#### WHAT TO DO
In the data below, repeat the line containing "You are a GUI" and every following line exactly, up to and including the last line. Exclude pictures.

Stored records

=== Begin Enclosure ===

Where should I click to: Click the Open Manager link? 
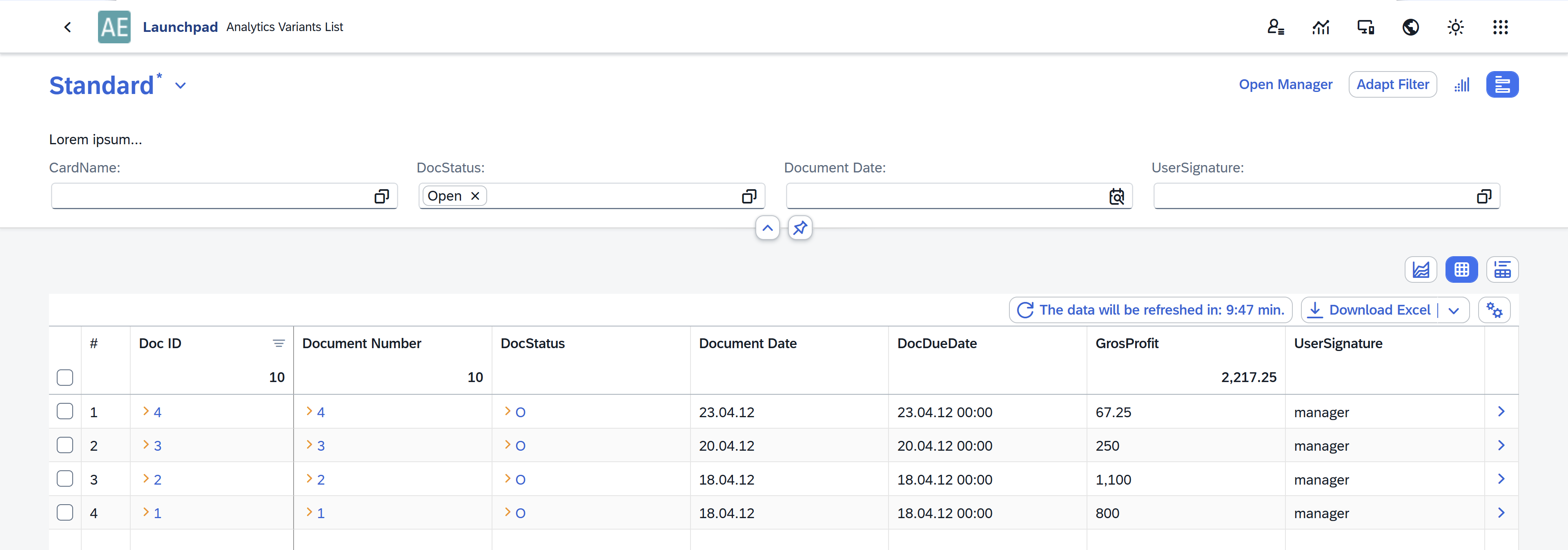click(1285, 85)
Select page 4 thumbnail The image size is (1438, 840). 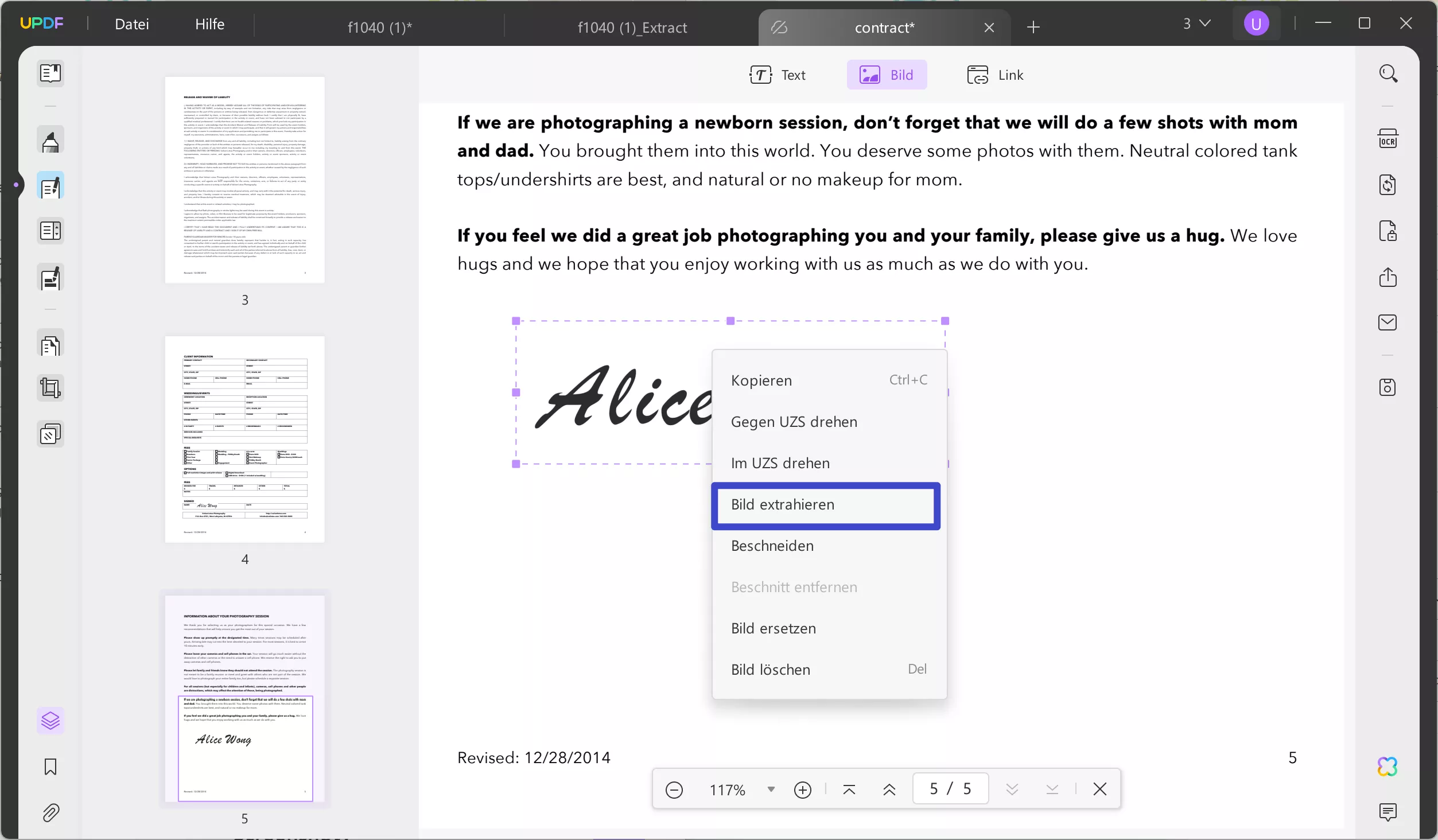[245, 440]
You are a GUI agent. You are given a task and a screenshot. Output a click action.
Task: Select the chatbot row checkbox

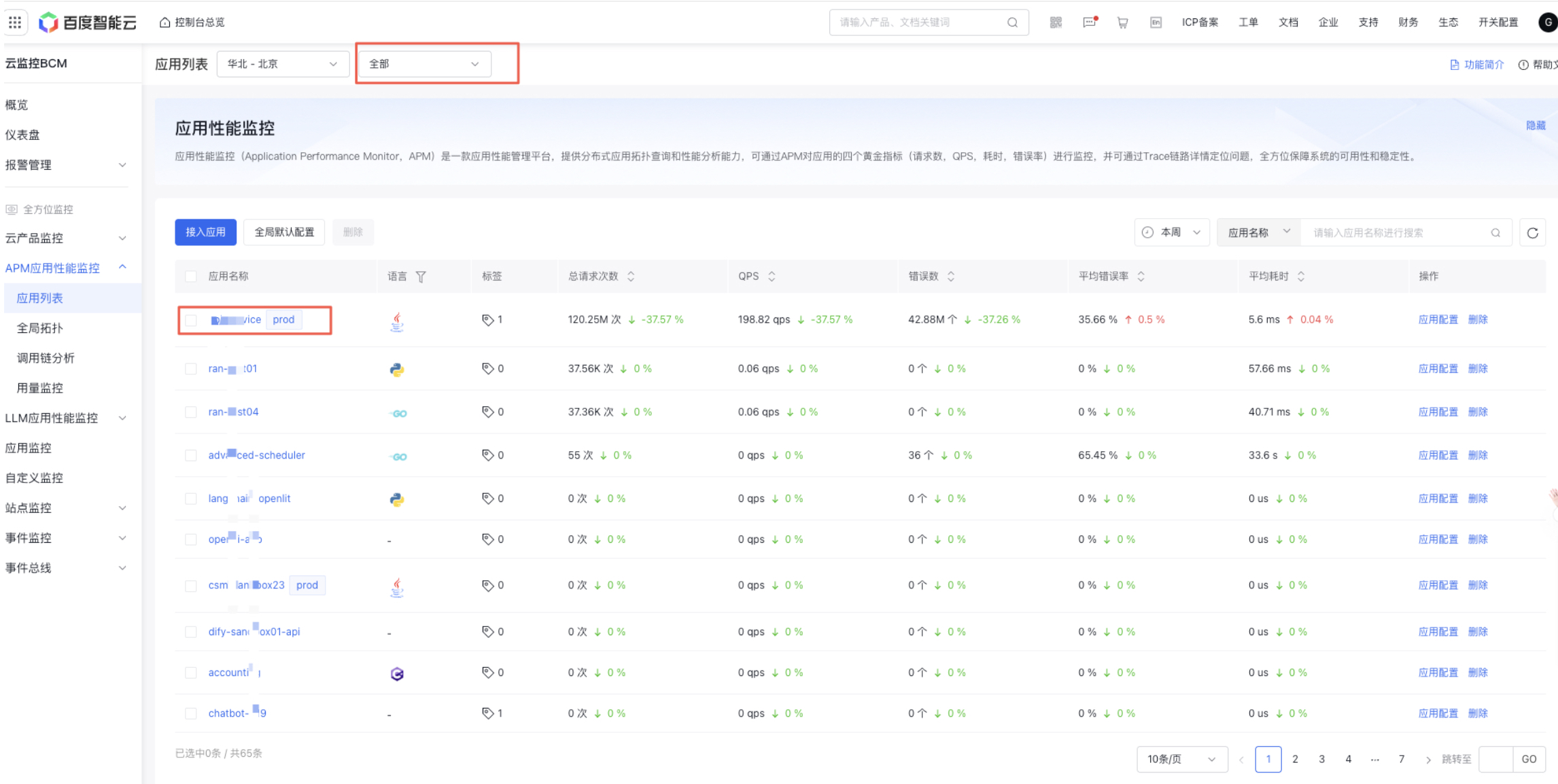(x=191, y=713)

=== End Enclosure ===

#### TASK RESPONSE
You are a GUI agent. You are given a task and a screenshot. Output a click action.
Task: Select the chatbot row checkbox

(x=191, y=713)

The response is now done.